We further demonstrate the preparation and electrical properties of high-temperature superconductor nanowires. We find that high-temperature superconductivity can be retained in nanowires ~10 nm in width and >100 microns in length. All nanowires exhibit a superconducting transition above liquid nitrogen temperature, and a transition temperature width that depends strongly upon the nanowire dimensions.
The experience gained from the above projects has allowed for the fabrication of superconductor films patterned with ultrahigh-density (pitch ~30 nm) two-dimensional arrays of nano-holes. Significantly enhanced critical currents are observed in such systems.

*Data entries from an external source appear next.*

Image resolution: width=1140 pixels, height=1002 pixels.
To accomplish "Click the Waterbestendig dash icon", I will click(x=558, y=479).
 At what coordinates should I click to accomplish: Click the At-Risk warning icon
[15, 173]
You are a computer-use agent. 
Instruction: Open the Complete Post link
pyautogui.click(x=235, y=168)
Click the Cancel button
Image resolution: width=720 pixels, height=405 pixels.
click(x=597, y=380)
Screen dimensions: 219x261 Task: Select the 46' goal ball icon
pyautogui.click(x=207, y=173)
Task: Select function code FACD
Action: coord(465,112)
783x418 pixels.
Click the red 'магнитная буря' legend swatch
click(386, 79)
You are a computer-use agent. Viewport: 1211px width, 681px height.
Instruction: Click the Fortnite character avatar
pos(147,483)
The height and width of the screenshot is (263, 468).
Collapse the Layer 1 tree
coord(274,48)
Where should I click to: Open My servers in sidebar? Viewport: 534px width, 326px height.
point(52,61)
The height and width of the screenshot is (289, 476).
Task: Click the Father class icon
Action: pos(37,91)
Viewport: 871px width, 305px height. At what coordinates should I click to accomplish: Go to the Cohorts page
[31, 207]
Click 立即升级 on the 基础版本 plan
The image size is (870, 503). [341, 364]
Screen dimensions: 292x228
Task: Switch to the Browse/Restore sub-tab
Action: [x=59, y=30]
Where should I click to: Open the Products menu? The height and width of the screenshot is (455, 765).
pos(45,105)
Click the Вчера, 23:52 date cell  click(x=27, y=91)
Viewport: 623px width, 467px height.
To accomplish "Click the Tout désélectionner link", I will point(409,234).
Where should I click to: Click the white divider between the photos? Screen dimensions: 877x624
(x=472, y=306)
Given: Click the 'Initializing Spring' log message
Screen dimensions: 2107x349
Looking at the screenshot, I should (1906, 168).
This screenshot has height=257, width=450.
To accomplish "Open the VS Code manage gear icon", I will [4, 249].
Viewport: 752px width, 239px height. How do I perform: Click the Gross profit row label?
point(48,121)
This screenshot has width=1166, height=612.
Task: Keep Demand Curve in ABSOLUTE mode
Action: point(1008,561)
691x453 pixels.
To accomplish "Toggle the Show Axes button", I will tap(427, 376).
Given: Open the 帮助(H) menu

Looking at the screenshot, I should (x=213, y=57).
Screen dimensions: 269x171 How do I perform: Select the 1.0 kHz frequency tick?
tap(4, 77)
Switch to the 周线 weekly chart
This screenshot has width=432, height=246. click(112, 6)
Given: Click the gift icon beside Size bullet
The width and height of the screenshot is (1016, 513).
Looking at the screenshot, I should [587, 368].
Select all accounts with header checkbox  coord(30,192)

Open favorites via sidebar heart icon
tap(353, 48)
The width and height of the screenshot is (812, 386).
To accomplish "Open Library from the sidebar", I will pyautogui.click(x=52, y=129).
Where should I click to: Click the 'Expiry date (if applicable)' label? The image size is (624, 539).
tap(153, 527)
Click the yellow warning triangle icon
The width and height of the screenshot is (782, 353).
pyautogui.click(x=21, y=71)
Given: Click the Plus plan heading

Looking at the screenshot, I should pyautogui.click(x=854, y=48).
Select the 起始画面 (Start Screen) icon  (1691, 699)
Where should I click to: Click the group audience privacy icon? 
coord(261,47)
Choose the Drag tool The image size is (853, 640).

We then describe a method for the assembly of nanoparticles into granular solids that can be tuned continuously from two dimensions to one dimension, and establish how electron transport evolves between these limits. We find that the energy barriers to transport increase in the one-dimensional limit, in both the variable-range-hopping and sequential-tunneling regimes. Furthermore, in the sequential-tunneling regime, we find an unexpected relationship that is peculiar to one-dimensional systems, between the temperature and the voltage at which the conductance becomes appreciable. These results are explained by extrapolating existing theories to one dimension.
We also describe an approach to combine the geometric confinement of a Si nanowire and the electric field confinement from an array of ultrahigh-density top gates to form a concatenated array of coupled quantum dots. Reproducible confinement and coupling effects are observed.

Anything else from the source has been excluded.